● **Work order**:
Would you copy each line of the records that includes the word "computer"?

BEGIN Records for this task

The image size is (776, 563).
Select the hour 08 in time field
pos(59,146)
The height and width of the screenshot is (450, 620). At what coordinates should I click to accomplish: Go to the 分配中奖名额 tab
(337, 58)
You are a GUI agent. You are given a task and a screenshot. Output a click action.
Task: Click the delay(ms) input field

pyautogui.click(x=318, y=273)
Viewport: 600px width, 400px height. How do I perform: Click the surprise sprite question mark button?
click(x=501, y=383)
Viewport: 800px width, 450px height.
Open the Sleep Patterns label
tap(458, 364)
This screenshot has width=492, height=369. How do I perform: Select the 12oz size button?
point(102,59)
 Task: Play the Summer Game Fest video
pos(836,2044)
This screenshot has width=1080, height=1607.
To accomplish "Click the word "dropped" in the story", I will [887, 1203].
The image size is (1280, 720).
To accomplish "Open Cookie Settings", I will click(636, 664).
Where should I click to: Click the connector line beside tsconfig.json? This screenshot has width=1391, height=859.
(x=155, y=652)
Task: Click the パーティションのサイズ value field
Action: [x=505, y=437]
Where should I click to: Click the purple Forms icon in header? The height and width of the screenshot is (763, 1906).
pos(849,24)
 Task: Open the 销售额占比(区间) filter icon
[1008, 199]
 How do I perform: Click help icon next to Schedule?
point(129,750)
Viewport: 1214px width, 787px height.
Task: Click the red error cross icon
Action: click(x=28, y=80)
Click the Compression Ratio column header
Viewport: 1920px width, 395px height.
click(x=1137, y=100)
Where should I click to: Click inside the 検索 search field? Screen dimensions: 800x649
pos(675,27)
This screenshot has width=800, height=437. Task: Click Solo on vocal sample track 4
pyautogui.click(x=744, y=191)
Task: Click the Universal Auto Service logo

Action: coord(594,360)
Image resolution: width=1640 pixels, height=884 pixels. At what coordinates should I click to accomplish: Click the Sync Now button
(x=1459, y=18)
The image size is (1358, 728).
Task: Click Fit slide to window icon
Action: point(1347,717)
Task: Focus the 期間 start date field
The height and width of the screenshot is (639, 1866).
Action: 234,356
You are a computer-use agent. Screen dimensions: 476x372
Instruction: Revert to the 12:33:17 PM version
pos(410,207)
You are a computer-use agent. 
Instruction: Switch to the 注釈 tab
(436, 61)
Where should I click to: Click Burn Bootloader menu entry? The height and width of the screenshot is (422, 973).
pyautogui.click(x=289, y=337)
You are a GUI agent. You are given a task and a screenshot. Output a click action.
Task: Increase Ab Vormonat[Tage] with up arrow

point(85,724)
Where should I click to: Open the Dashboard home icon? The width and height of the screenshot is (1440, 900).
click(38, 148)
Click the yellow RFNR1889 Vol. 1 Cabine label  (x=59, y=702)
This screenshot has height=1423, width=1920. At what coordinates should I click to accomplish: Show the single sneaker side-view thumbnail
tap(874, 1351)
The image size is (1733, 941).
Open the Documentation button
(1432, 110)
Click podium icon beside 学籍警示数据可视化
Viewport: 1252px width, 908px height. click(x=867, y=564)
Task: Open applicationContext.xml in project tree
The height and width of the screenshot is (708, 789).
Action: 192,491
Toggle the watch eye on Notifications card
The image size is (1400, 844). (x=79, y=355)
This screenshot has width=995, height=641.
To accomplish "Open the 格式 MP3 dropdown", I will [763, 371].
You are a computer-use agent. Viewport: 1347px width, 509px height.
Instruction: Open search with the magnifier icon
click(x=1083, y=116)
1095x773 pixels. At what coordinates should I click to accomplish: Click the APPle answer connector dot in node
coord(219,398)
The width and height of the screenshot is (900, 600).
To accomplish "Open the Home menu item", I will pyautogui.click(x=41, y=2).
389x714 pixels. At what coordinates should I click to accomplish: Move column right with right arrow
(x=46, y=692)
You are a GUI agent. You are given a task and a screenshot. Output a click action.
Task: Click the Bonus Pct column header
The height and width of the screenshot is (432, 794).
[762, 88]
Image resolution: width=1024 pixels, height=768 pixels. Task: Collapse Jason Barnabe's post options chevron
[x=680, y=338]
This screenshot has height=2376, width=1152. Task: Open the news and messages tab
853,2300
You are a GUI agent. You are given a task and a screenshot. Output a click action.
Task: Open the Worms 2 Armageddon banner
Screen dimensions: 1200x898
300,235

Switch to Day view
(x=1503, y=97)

END Records for this task

● **Response to the task**:
You are a computer-use agent. Screen dimensions: 476x372
You are a computer-use agent. 
You are a computer-use agent. Viewport: 1347px width, 509px height.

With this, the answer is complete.